Last post I said that I wasn't a telecommunications engineer.  True enough, but I know a man who is!  My brother-in-law Dan Lipsit provided some insight in the the root cause of my troubles…


He suspects that my Blackberry worked simply because of its lack of maturity…

It “stupidly” (but as instructed) waits the pause delay time and then sends the DTMF. Unfortunately the iPhone, and many more wireless phones, do not start the delay timer until AFTER the connection is made because they’re “smart”. This is actually an improvement because the time from dial to connect can vary greatly. As an example a delay time that is fine for, say, AT&T here in South Florida might be completely useless when roaming because it starts the DTMF string too soon (e.g. the connect takes 7 sec. while roaming instead of the 2 sec. at home).

 

Therefore, since the Sprint network is BROKE [Dan's emphasis] (they don't send the "connect" message) the iPhone is patiently waiting while the "dumb" RIM just sends the DTMF hoping it was timed right (which it was).

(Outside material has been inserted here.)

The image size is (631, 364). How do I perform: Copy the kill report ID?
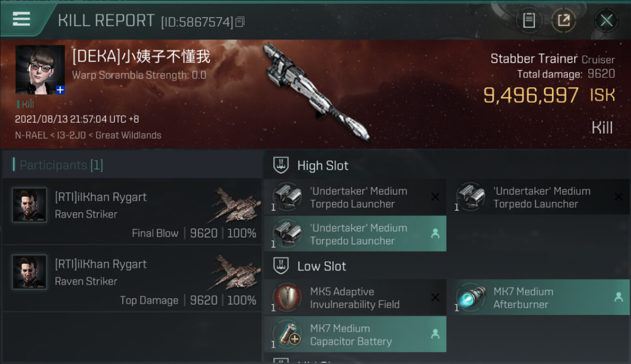coord(240,21)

On most phones one could program "wait" in the number string ("w" instead of ",") and the handset waited for the user to send the DTMF string by pressing a button on the phone (or, if I remember correctly, could be triggered by a tone from the dialed number – sprint does this on their 800-877-8000 number). Unfortunately there is nowhere in the iPhone UI to do this.

 

SO…the conclusion is

1) the RIM device worked because it was behind the times

2) Sprint is too dumb to send the "connect" message back to wireless phones

3) the iPhone is too smart for it's own good and not good at waiting (like a teenager)

 

There goes Steve Jobs telling all of us what we need and when we need it again

Thanks Dan.  As an engineer myself, sometimes knowing why something doesn't work is almost as good as the thing actually working.  But not quite.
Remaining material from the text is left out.